■ WORK TASK ■
Given these entries, repeat exactly the lines starting with the one that has "The height and" and going on through the one that has "The image size is (1365, 723).", both included, but none of the pictures.

==== DATASET RECORDS

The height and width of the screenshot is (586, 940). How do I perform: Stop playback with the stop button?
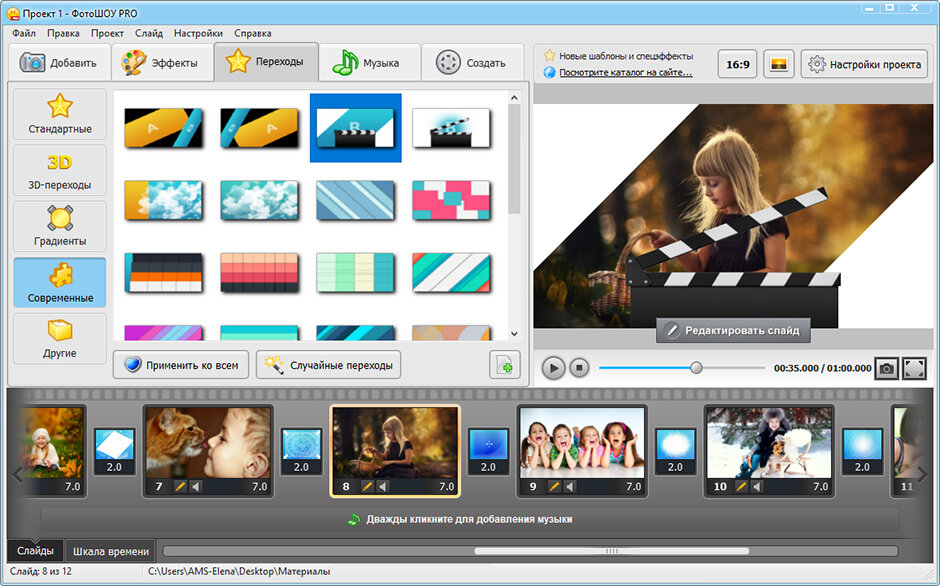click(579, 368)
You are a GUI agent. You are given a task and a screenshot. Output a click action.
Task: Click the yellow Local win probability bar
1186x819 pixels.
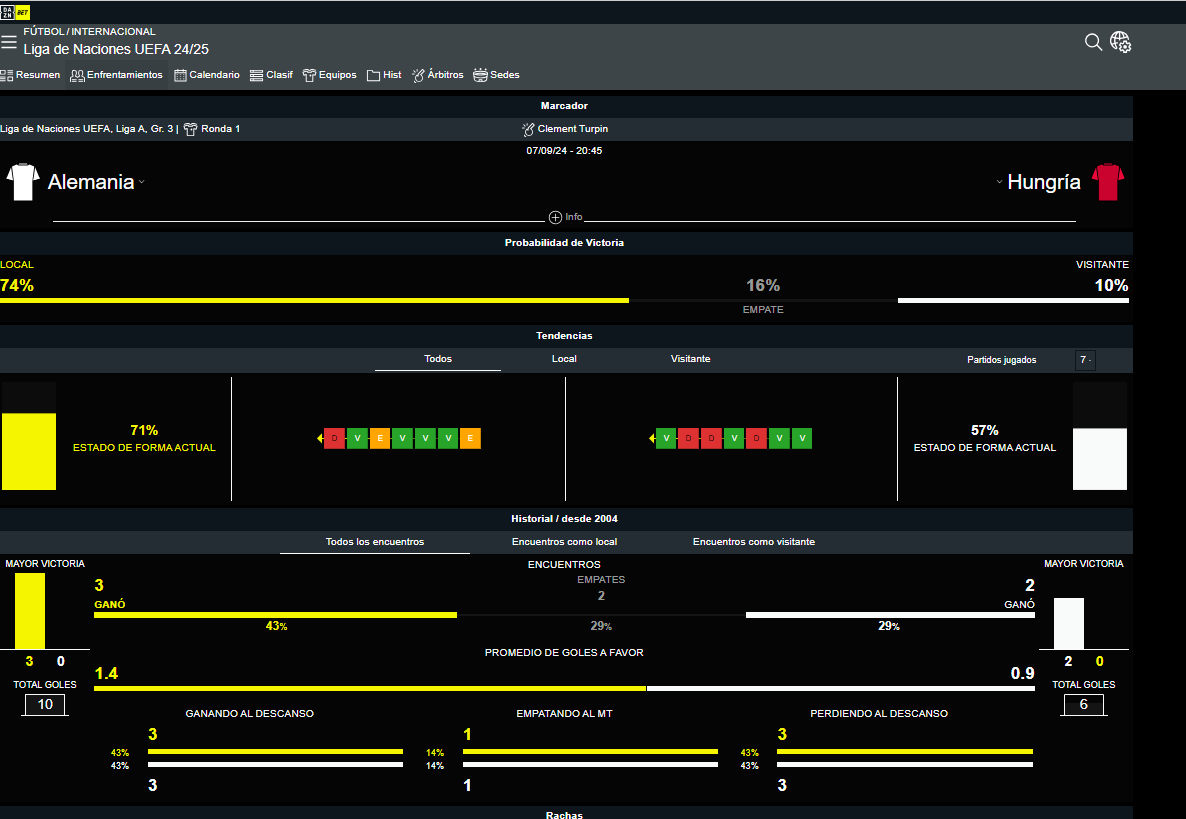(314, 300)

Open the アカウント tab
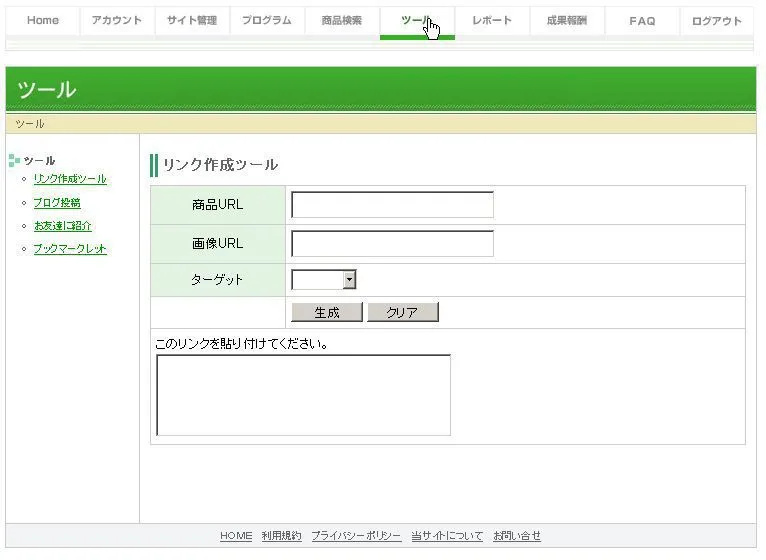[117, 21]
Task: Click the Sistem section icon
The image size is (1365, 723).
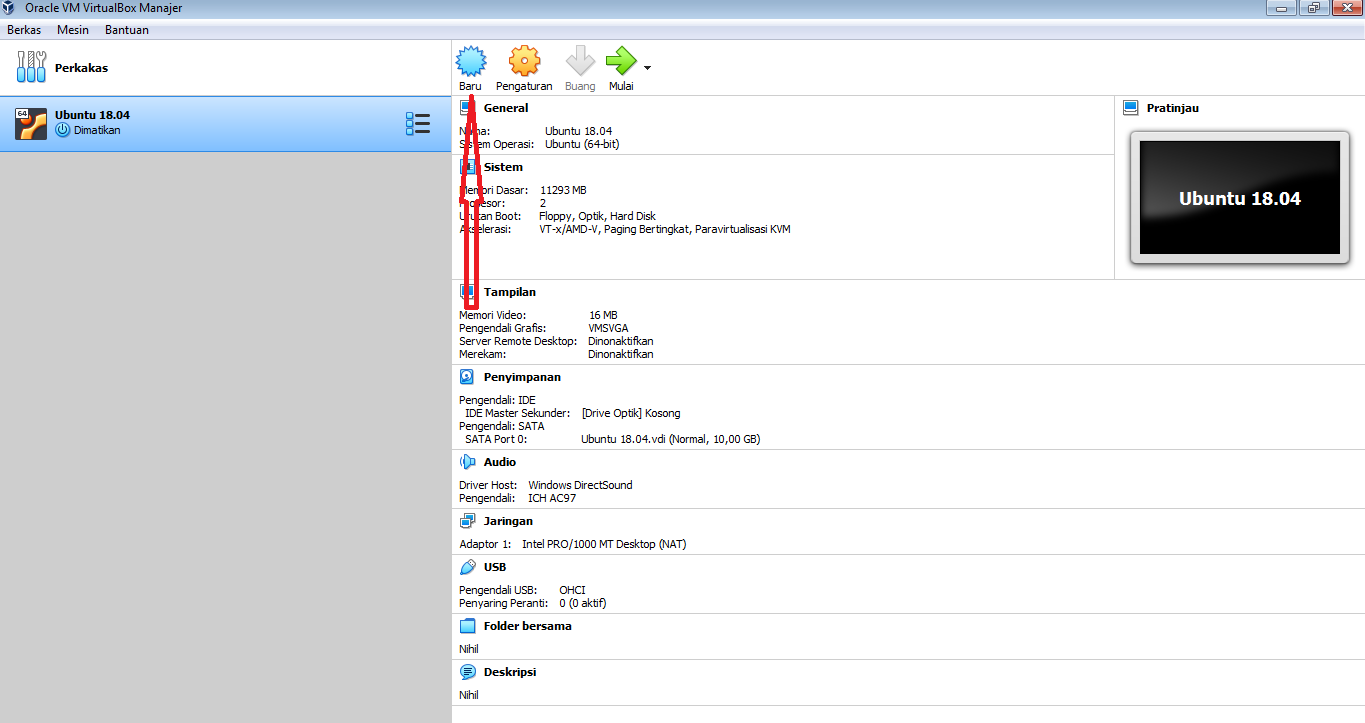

========
==== DATASET RECORDS

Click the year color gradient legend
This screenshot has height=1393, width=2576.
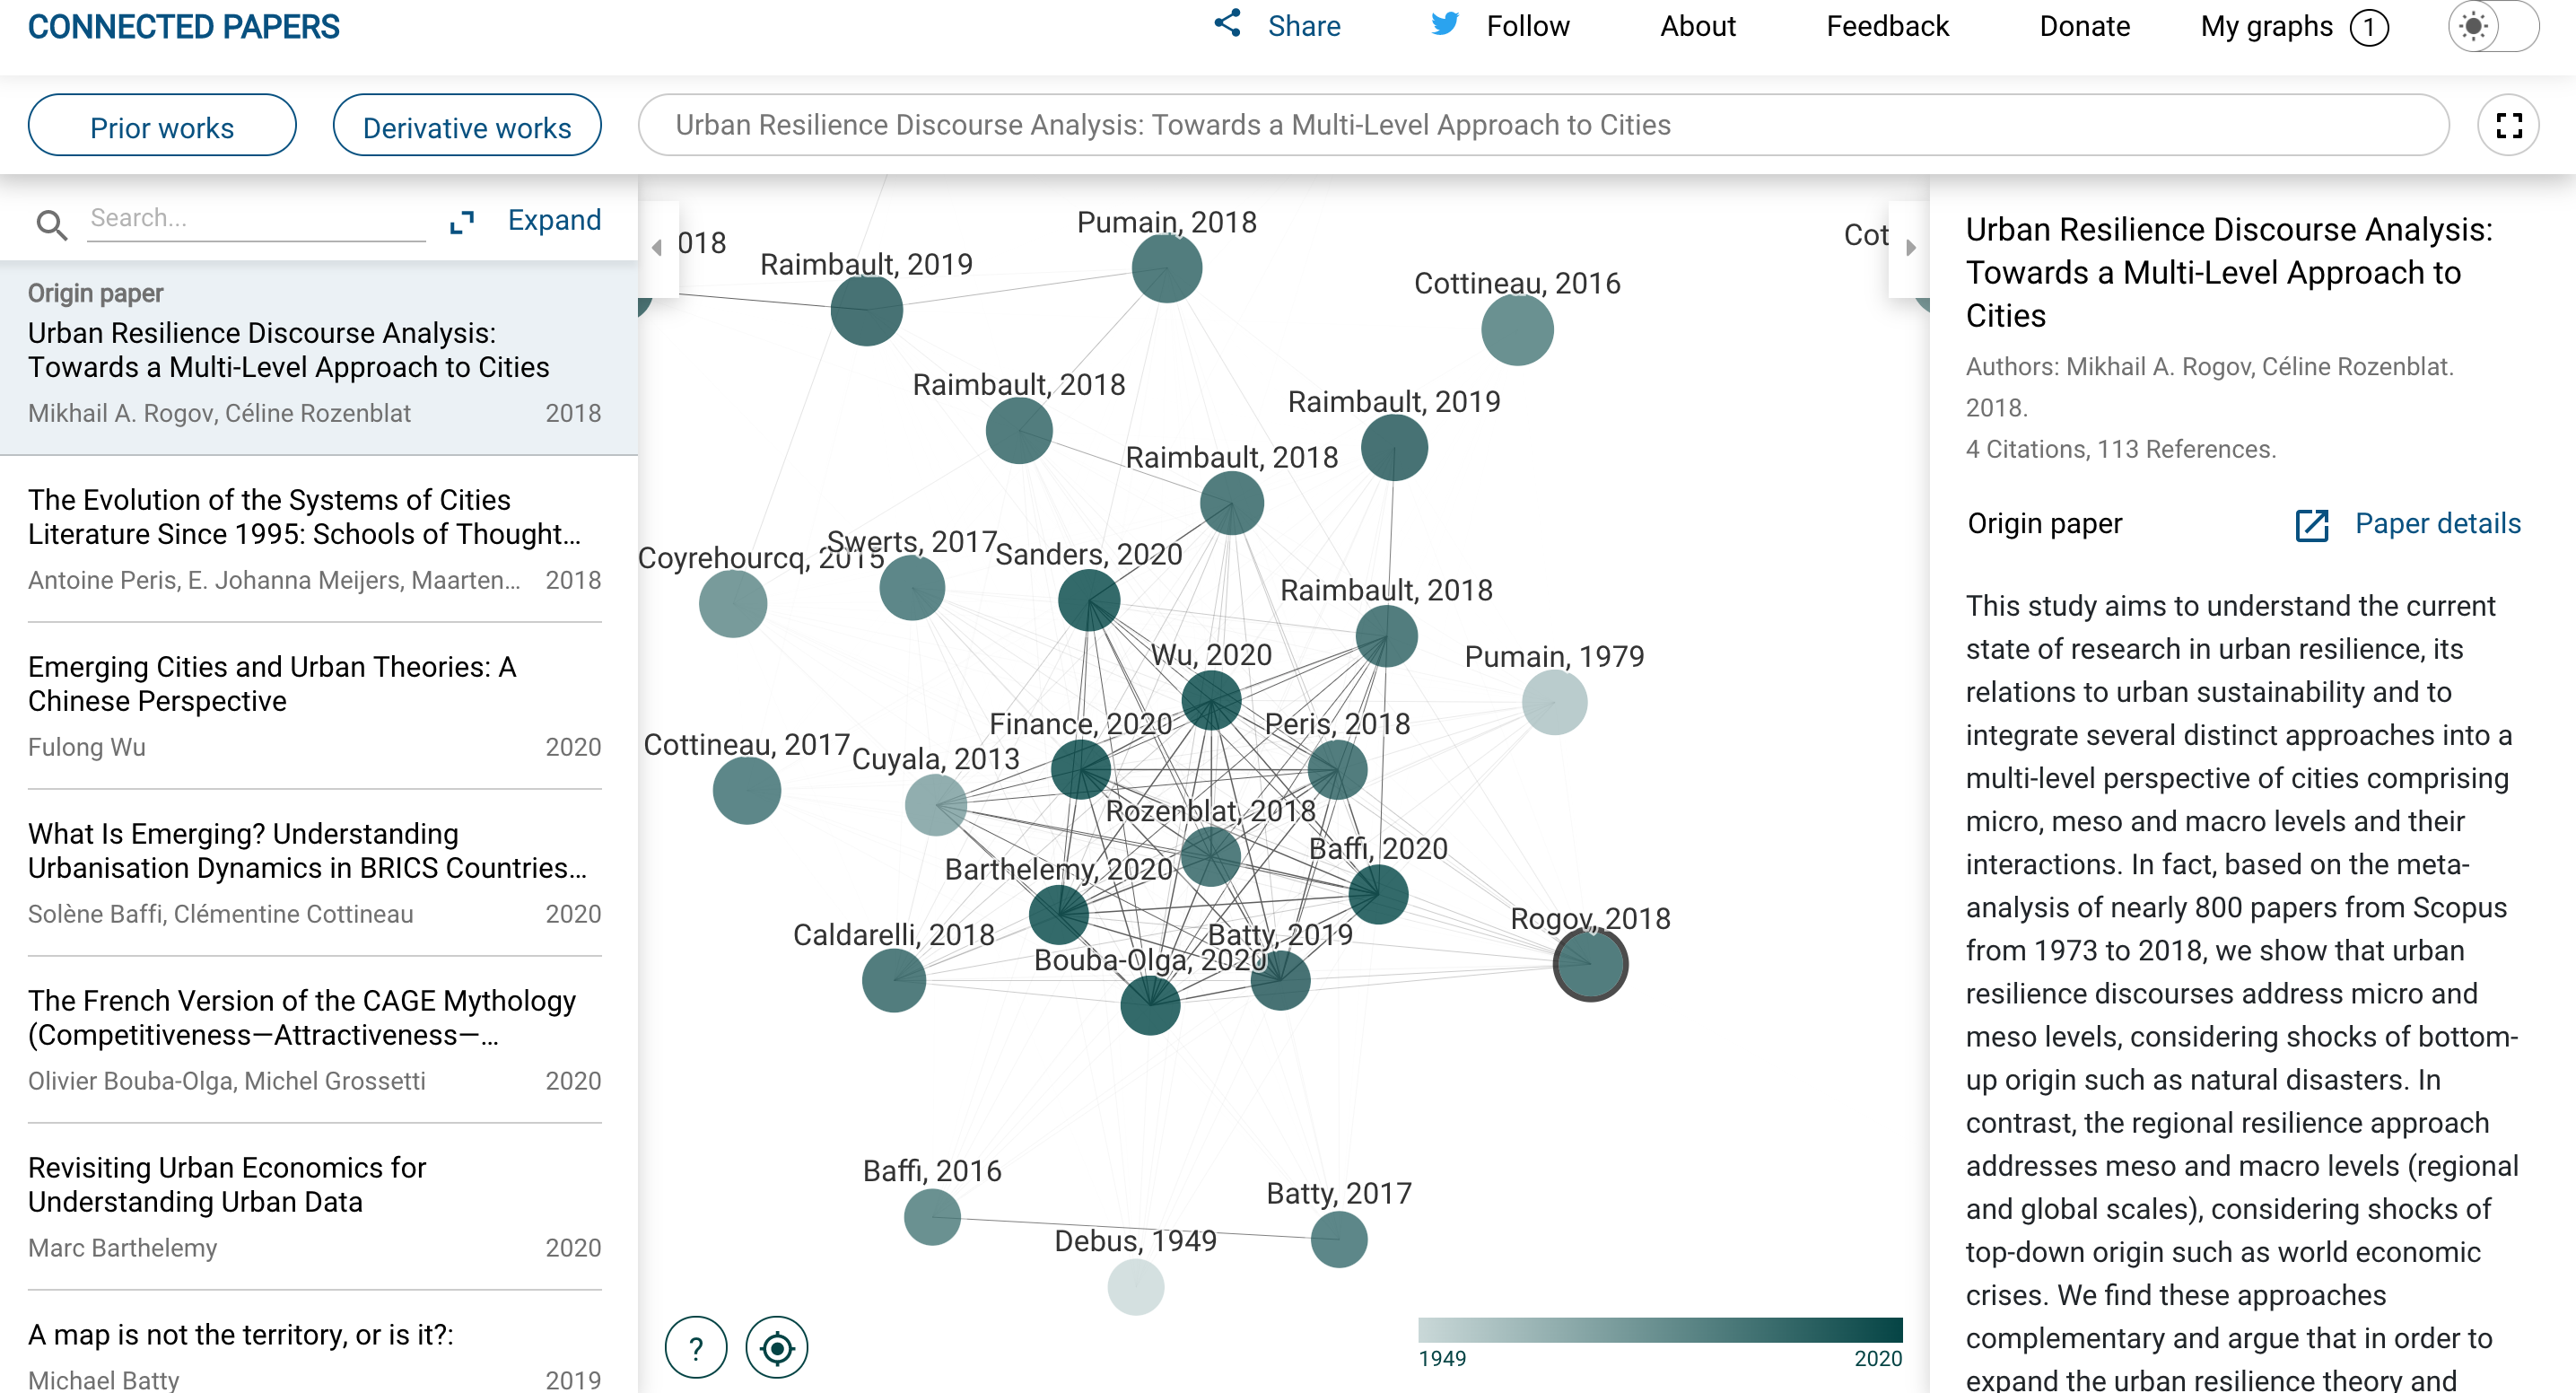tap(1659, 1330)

========

■ TASK RESPONSE ■
The height and width of the screenshot is (586, 940). How do I perform: Stop playback with the stop button?
click(579, 368)
You are a GUI agent. You are given a task and a screenshot. Output a click action.
Task: Click the yellow Local win probability bar
1186x819 pixels.
(314, 300)

Open the アカウント tab
[117, 21]
Task: Click the Sistem section icon
The image size is (1365, 723).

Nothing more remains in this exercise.